Kelancaran agenda ini juga tidak lepas dari dukungan penuh pihak swasta. Asa Jatmiko, perwakilan dari Djarum Foundation, menyatakan komitmennya dalam menjaga nyala kreativitas di Kudus.
“Kami senantiasa mendukung inisiatif yang memperkuat akar budaya. ‘Gadis Pingitan’ adalah bukti bahwa kolaborasi multipihak dapat menghasilkan produk budaya yang kompetitif dan berkarakter,” ungkapnya.
Momen paling mengharukan terjadi saat tiga narasumber utama film, yakni Ibu Hj. Churyati, Ibu Rifah, dan Eyang Fariya, hadir di tengah audiens dan memberikan apresiasi langsung terhadap visualisasi cerita-cerita mereka. Hal itu membuat tim sutradara tak kuasa menahan kebahagiaan.
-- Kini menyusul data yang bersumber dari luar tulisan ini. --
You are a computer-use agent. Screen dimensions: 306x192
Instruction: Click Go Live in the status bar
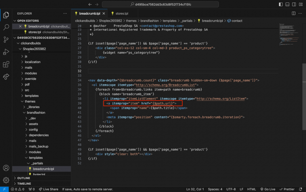[267, 189]
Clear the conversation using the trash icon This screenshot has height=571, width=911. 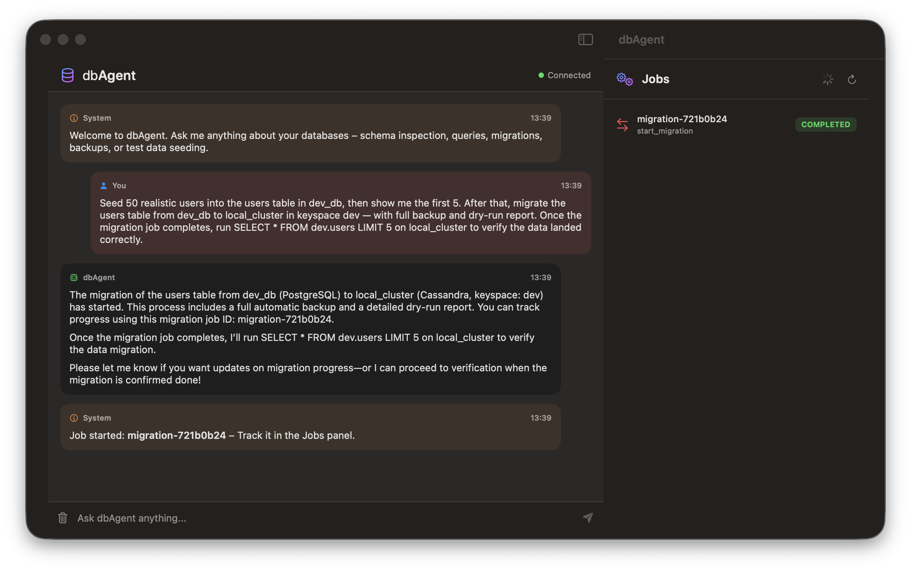click(62, 518)
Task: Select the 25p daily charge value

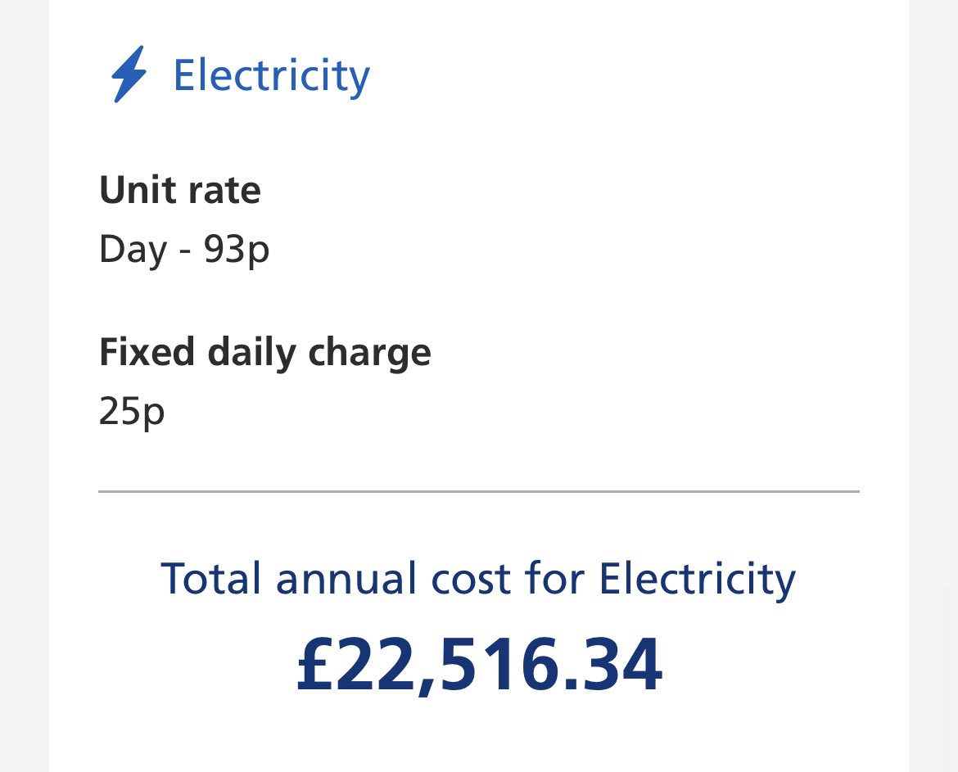Action: [132, 411]
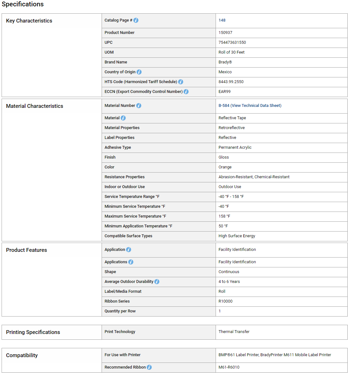This screenshot has height=373, width=348.
Task: Click the info icon beside Catalog Page #
Action: click(136, 20)
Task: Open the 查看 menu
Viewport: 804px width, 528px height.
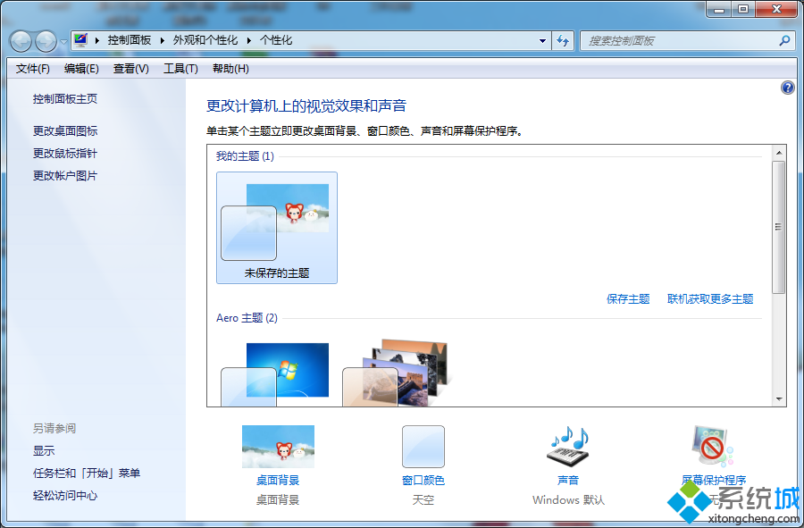Action: pos(130,68)
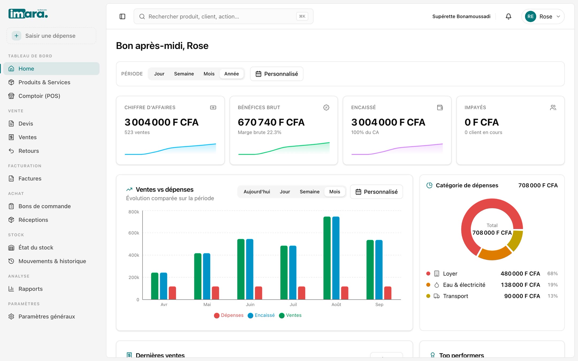The image size is (578, 361).
Task: Set chart range to Aujourd'hui
Action: (x=257, y=192)
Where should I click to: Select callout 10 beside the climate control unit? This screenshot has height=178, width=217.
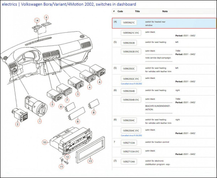[44, 142]
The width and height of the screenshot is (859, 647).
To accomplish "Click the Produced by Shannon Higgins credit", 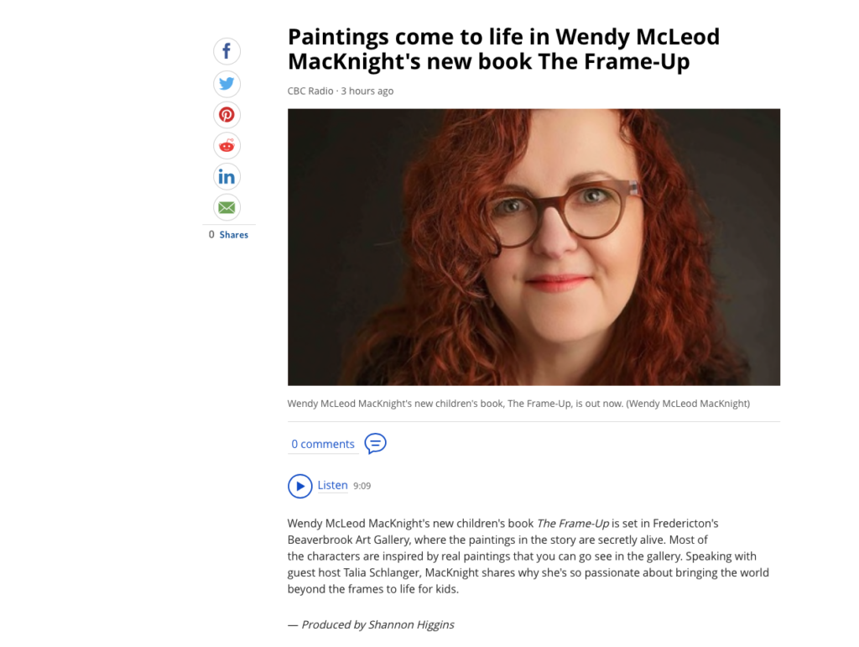I will (371, 624).
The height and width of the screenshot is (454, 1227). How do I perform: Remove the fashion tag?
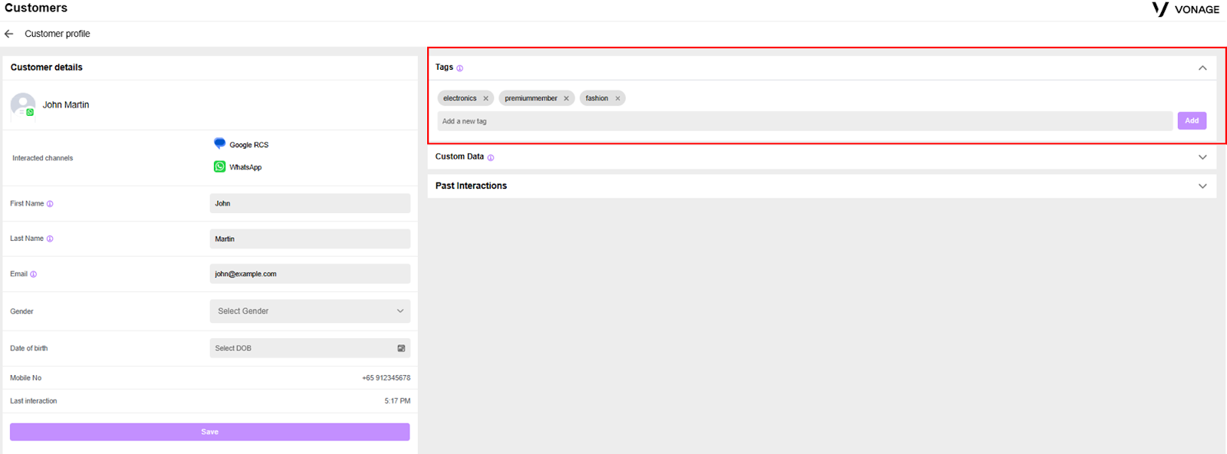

“Bagi kami, melihat para narasumber berkenan hadir dan tersenyum menyaksikan serpihan kisah hidup mereka diabadikan adalah penghargaan tertinggi yang melampaui piala apa pun,” tutur Elang Ade Iswara.
Pihaknya menambahkan, kehadiran lebih dari 500 penonton malam itu menjadi pesan bahwa masyarakat memiliki kerinduan yang sama untuk kembali pada akar tradisi.
“Kami hanyalah perantara. Semoga ke depannya, ekosistem perfilman di Kudus semakin tumbuh dengan sehat, masif, dan senantiasa berani menyuarakan kejujuran tradisi lokal melalui kemasan karya yang bermartabat,” tambahnya.
Film “Gadis Pingitan” hadir dengan pendekatan poetic documentary yang secara lembut membedah ruang kedaulatan batin perempuan di balik kekokohan tembok Omah Kilungan. Melalui kolaborasi bersama MGMP Bahasa Indonesia SMP Kabupaten Kudus, karya ini diniatkan menjadi pemantik literasi visual bagi generasi muda, sekaligus pengingat bahwa di tengah dunia yang semakin bising, manusia tetap membutuhkan ruang untuk mengenal diri masing-masing.